Several frameworks and products have evolved around grid computing. The Globus toolkit is an open source toolkit for grid computing built by the Globus Alliance. It allows you to build a computing grid based on commodity hardware, and then submit jobs to be processed on the grid. It has several pluggable job schedulers, both open source and proprietary. Globus is used extensively by the scientific community. CERN will be using Globus to process data from tests of the Large Hadron Collider in Geneva.
Microsoft jumped into this space with the launch of Windows High Performance Computing (HPC) Server in September 2008. Windows HPC Server provides a cluster environment, management and monitoring tools, and a job scheduler, among several other features. Figure 1-1 shows the Windows HPC management interface. Most importantly, it integrates with Windows Deployment Services, and it can deploy operating system images to set up the cluster. Later in this chapter, you’ll learn about how the Windows Azure fabric controller works, and you’ll see similar elements in its design.
The cloud allows you to run workloads similar to a grid. When you have data that must be processed you spin up the required number of machines, split the data across the machines in any number of ways, and aggregate the results together. Throughout this book, you’ll see several technologies that have roots in modern grid and distributed computing.
A modern cloud computing platform (of which, as you will see later in this chapter, Windows Azure is one) typically incorporates the following characteristics:
- The illusion of infinite resources
Cloud computing platforms provide the illusion of infinite computing and storage resources. (Note that this description includes the word illusion because there will always be some limits, albeit large, that you must keep in mind.) As a user, you are not required to do the kind of capacity planning and provisioning that may be necessary to deploy your own individual storage and computing infrastructure.

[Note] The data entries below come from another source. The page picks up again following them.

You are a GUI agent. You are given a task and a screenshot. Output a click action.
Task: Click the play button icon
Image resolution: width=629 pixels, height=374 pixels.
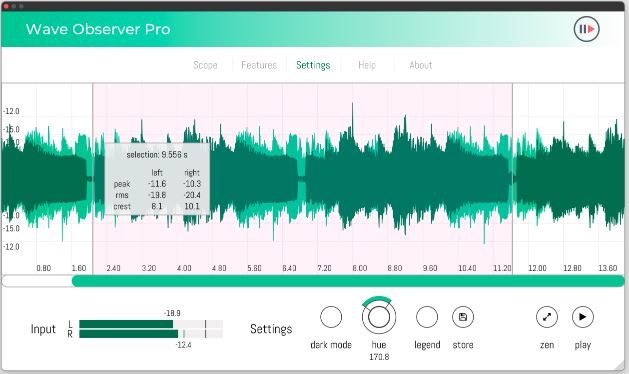[583, 317]
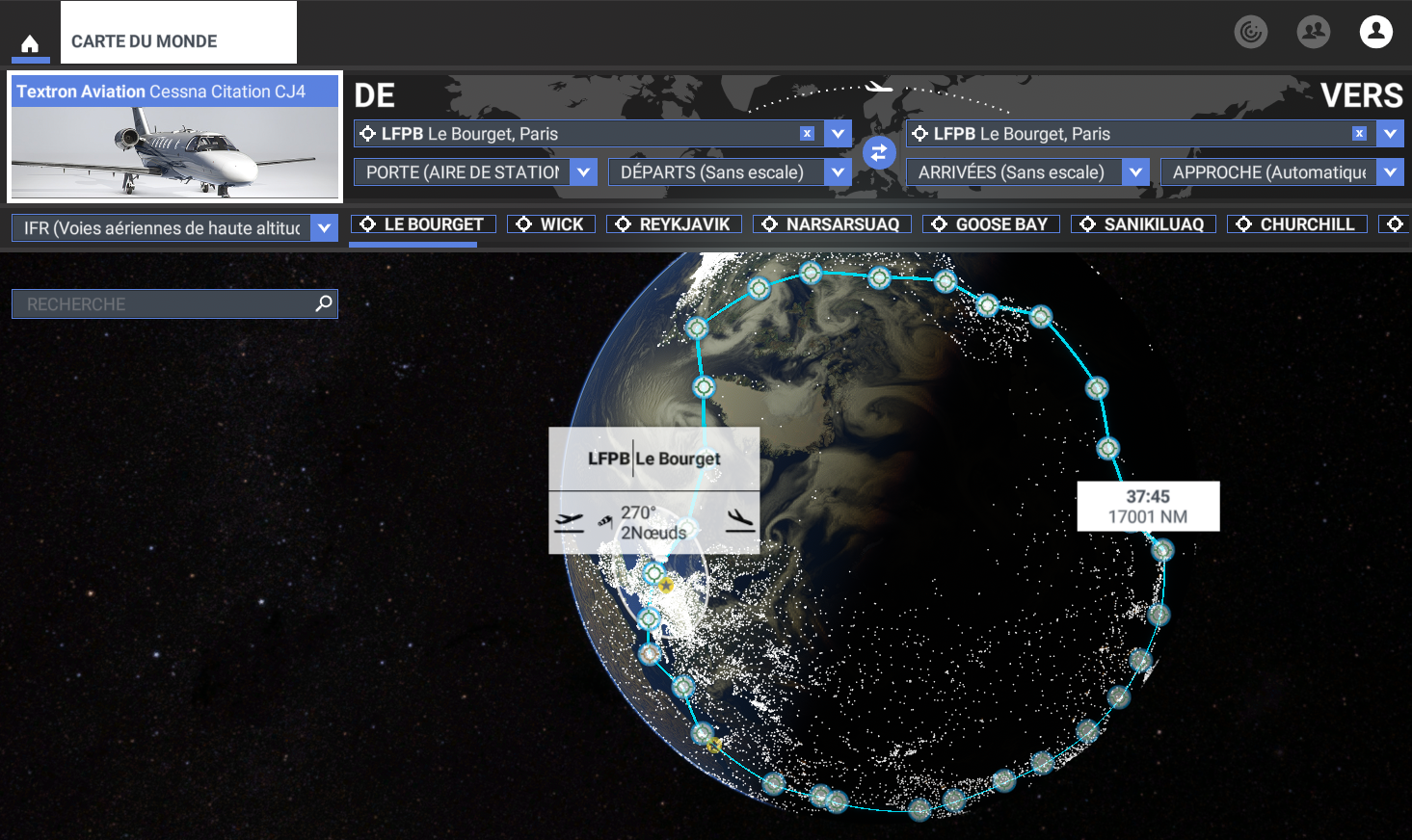
Task: Go to the home screen icon
Action: point(30,43)
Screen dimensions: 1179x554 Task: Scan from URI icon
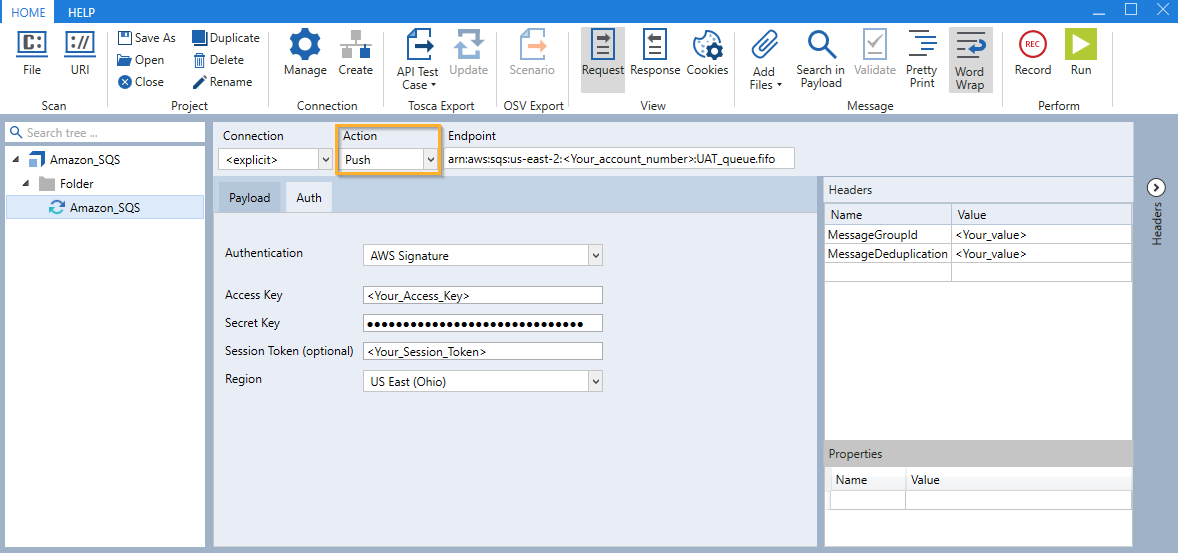(x=80, y=45)
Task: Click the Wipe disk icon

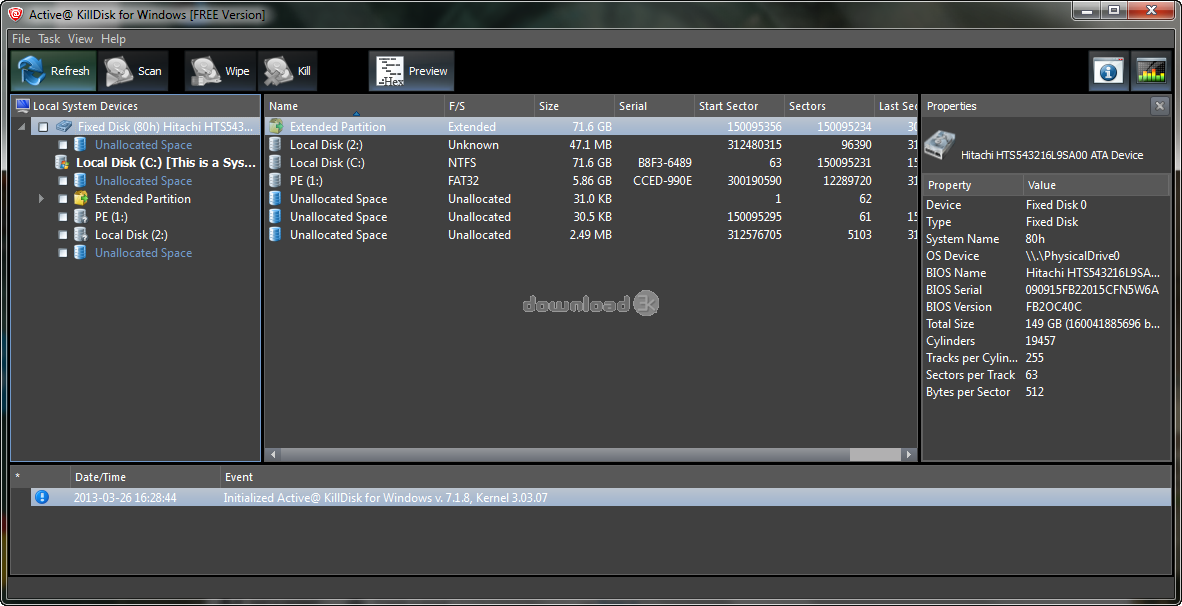Action: click(x=206, y=71)
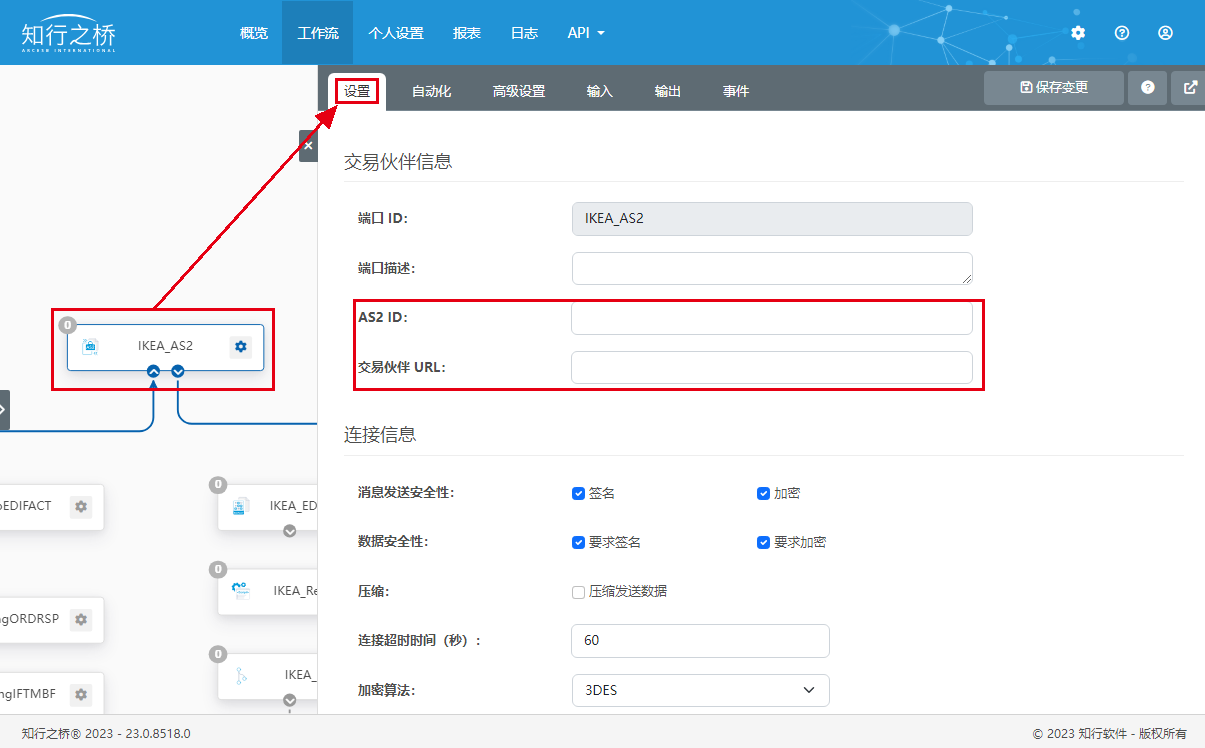Viewport: 1205px width, 748px height.
Task: Click the gear on the ORDRSP connector
Action: (81, 620)
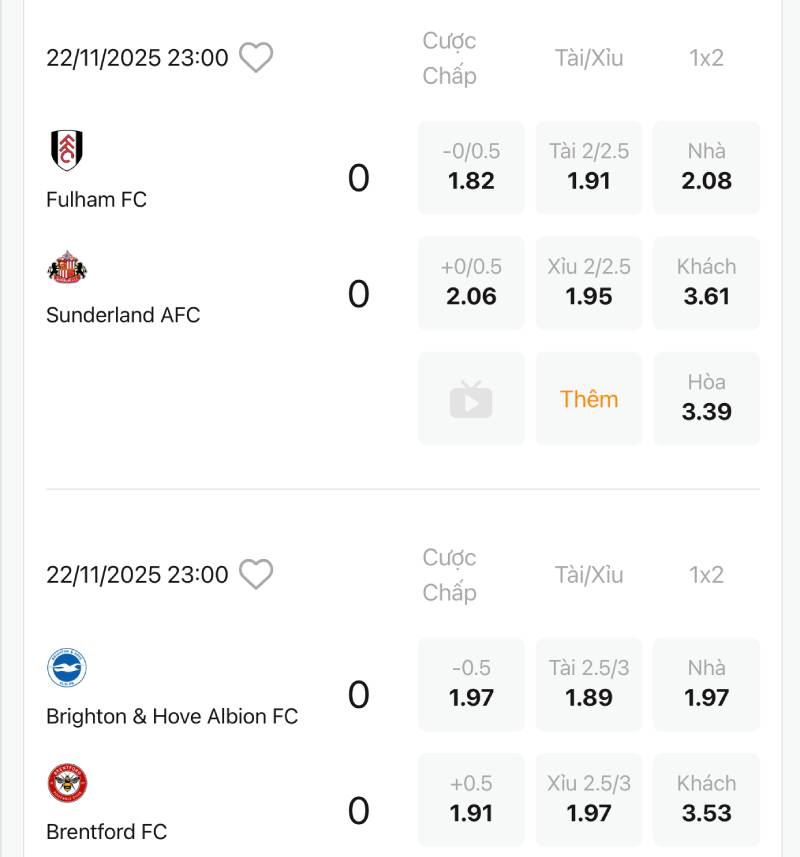800x857 pixels.
Task: Pick Tài 2/2.5 odds 1.91
Action: (x=589, y=167)
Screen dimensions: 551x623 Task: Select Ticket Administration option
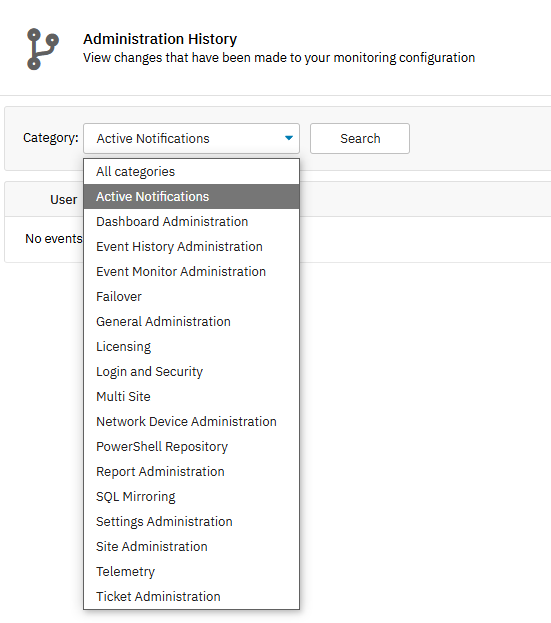tap(191, 597)
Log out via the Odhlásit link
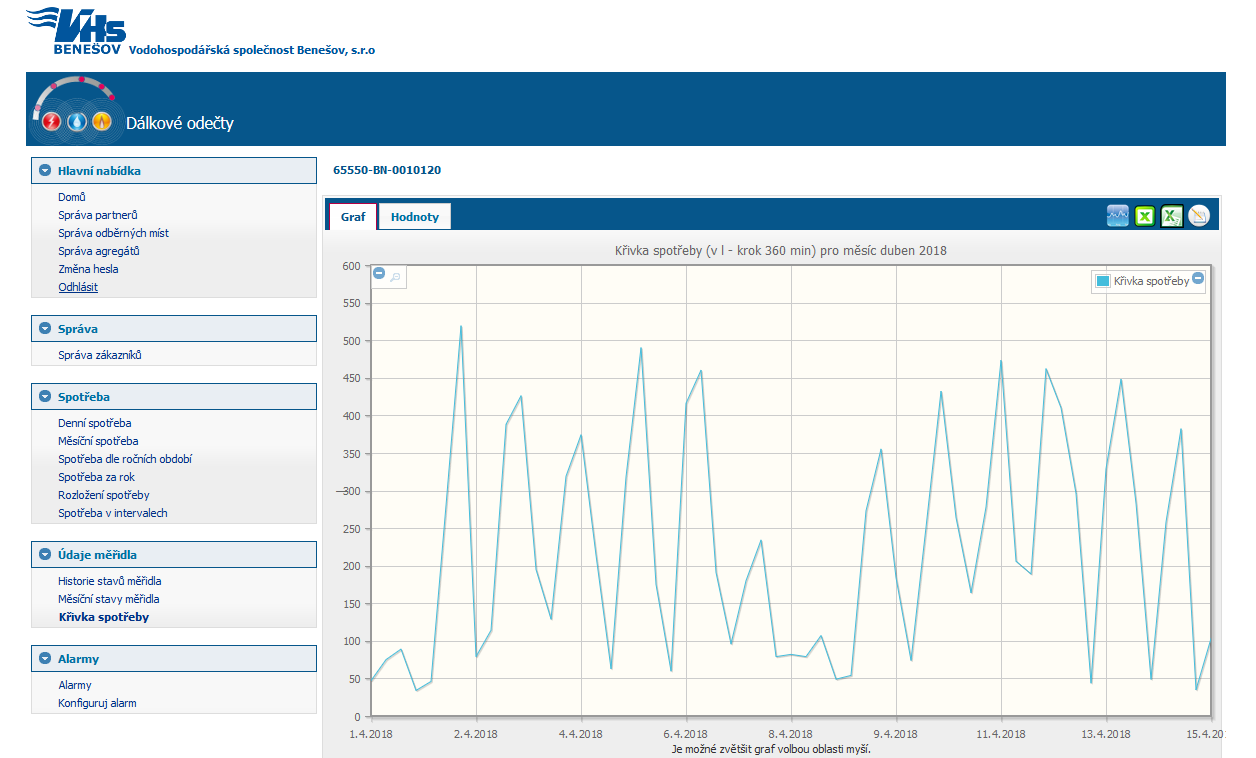The image size is (1256, 758). click(x=78, y=287)
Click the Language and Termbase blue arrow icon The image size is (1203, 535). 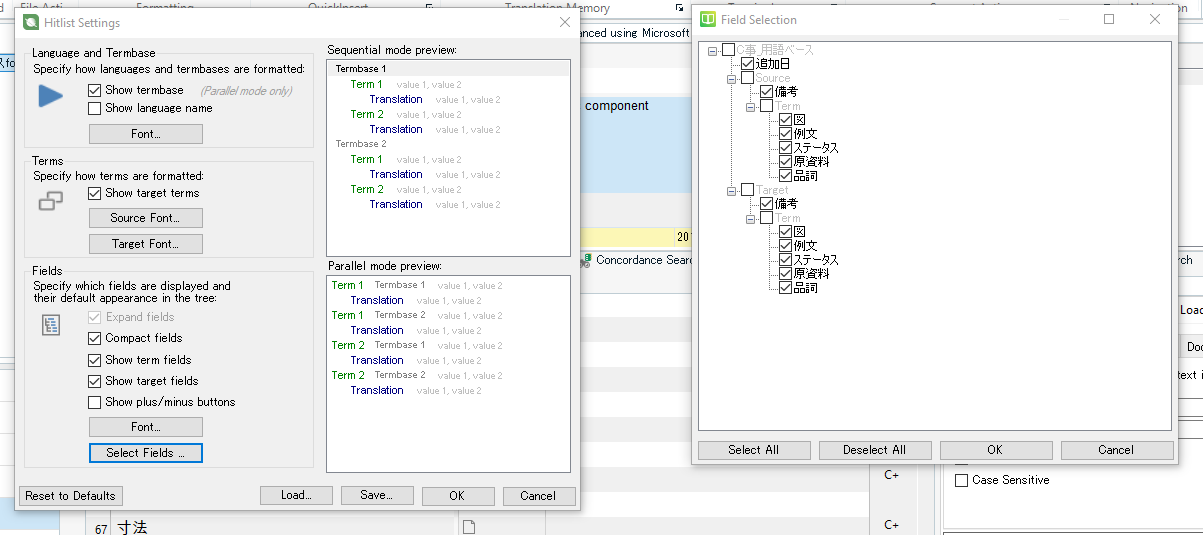[50, 96]
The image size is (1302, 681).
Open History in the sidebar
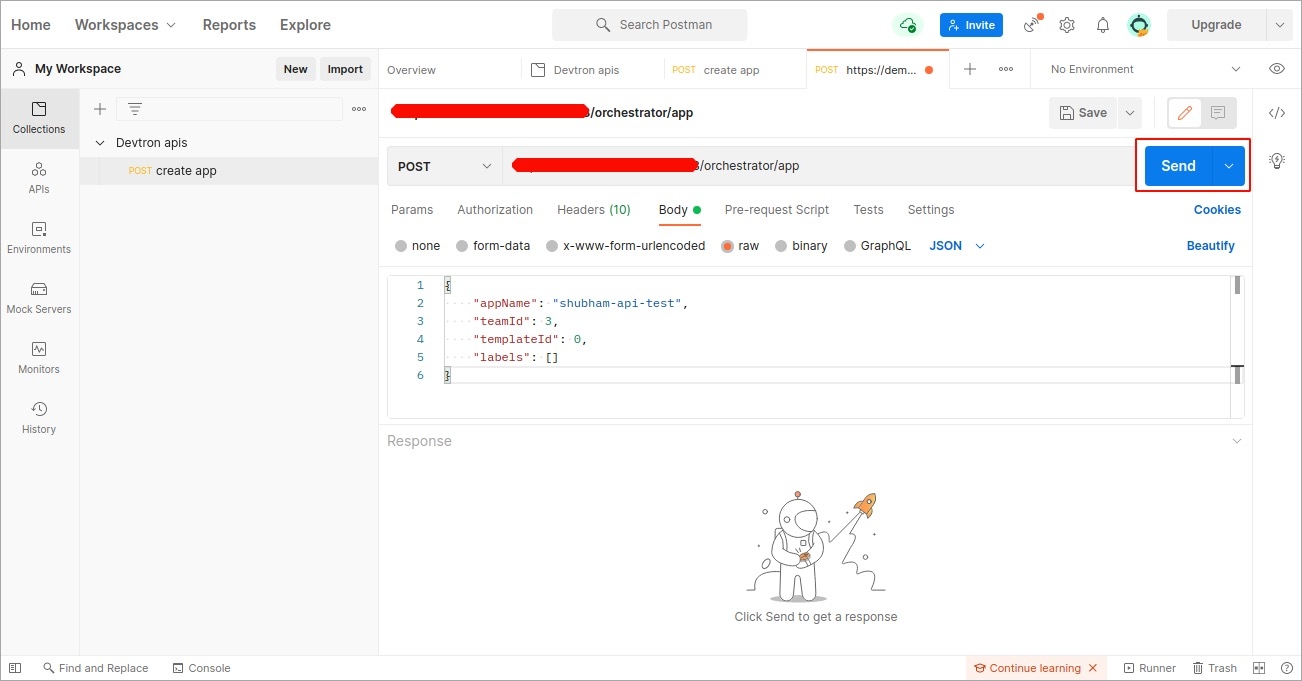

You can depend on the companies you are dealing with to own several large data centers spread around the world, and you can tap into those resources on an as-needed basis.
- Scale on demand
All cloud platforms allow you to add resources on demand, rather than going through a lengthy sales-and-provisioning process. Instead of having to wait weeks for someone to deliver new servers to your data center, you typically must wait only minutes to get new resources assigned. This is a really good thing in terms of the cost and time required to provision resources, but it also means your application must be designed to scale along with the underlying hardware provided by your cloud computing supplier.
- Pay-for-play
Cloud computing platforms typically don’t require any upfront investment, reservation, or major setup fees. You pay only for the software and hardware you use. This, along with the scaling capacity of cloud platforms, means you won’t incur huge capital expenditure (capex) costs upfront. All cloud platforms let you move away from capex spending and into operating expenditure (opex) spending. In layman’s terms, this converts a fixed cost for estimated usage upfront to a variable cost where you pay only for what you use.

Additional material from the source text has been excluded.